Which lines below fall between the one containing "This screenshot has height=746, width=1080." and the one containing "Task: Select the Product Dimensions label"? Repeat them exactly, counting both of those lines, and add nothing else.

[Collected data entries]
★ ★ ★ ★ ★ ★ ★
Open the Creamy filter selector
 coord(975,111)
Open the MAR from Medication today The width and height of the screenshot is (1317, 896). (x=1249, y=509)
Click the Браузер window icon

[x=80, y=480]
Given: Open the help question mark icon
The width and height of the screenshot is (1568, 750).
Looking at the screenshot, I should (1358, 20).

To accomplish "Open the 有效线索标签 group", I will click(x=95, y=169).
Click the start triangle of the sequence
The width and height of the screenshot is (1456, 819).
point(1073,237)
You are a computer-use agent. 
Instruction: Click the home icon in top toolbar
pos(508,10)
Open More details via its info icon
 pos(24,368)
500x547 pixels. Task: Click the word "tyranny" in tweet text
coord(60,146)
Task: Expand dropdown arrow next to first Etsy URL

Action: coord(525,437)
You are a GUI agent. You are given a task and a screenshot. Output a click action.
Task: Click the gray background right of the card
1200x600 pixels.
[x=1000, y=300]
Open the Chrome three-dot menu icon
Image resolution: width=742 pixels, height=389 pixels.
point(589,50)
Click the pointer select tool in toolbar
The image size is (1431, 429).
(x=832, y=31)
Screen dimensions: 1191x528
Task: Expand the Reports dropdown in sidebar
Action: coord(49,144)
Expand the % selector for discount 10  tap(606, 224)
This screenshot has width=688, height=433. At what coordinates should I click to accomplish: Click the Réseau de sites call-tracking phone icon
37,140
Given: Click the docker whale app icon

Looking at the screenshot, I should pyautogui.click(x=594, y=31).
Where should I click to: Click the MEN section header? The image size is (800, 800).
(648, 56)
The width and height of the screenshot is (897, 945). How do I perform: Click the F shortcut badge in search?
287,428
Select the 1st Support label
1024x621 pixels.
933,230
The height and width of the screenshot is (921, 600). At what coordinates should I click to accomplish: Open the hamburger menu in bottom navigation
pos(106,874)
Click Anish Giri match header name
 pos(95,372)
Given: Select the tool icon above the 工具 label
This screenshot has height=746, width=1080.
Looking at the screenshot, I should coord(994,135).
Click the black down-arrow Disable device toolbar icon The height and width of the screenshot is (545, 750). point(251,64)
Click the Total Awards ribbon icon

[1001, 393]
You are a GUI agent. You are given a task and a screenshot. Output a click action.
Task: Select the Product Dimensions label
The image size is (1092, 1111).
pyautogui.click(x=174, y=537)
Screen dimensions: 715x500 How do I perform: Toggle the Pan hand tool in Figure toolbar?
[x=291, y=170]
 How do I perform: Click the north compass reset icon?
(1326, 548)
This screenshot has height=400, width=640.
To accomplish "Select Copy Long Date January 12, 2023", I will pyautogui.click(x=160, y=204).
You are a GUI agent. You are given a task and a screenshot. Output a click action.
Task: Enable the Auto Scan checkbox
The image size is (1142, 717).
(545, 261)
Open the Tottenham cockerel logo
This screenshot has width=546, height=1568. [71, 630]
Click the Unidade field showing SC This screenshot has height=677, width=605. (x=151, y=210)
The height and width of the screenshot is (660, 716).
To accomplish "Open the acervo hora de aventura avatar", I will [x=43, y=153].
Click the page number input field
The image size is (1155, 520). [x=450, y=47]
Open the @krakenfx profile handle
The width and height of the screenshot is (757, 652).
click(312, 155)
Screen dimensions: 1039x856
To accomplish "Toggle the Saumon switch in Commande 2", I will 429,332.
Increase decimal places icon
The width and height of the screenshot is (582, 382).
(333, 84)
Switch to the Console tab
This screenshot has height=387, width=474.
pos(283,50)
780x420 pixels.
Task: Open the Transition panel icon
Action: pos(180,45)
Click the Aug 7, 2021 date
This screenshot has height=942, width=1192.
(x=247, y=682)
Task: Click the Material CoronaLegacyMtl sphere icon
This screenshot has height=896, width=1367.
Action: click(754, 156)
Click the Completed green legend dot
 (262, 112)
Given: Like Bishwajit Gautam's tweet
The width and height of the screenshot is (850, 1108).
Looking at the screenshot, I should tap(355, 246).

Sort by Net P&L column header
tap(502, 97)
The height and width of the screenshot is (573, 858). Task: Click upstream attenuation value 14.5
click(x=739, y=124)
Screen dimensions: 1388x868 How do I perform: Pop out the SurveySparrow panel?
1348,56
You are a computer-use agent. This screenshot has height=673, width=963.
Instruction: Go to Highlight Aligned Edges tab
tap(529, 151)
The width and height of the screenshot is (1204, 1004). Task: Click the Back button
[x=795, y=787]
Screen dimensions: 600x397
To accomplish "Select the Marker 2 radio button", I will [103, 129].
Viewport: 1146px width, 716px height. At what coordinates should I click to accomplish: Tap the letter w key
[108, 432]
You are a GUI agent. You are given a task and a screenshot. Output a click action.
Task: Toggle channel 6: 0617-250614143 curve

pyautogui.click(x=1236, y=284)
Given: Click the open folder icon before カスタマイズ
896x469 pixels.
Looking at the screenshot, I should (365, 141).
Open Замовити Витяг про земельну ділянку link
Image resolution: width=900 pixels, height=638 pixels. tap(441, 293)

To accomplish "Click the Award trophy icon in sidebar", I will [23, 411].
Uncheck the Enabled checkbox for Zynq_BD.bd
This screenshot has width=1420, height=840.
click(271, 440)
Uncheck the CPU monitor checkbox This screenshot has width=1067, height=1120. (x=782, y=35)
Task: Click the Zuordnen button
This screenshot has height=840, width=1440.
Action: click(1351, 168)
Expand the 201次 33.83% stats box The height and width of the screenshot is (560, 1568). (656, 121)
★ ★ ★ ★ ★ ★ ★
* [Written response]
This screenshot has height=746, width=1080.
Looking at the screenshot, I should coord(994,135).
Click the black down-arrow Disable device toolbar icon The height and width of the screenshot is (545, 750). point(251,64)
Click the Total Awards ribbon icon

[1001, 393]
You are a GUI agent. You are given a task and a screenshot. Output a click action.
Task: Select the Product Dimensions label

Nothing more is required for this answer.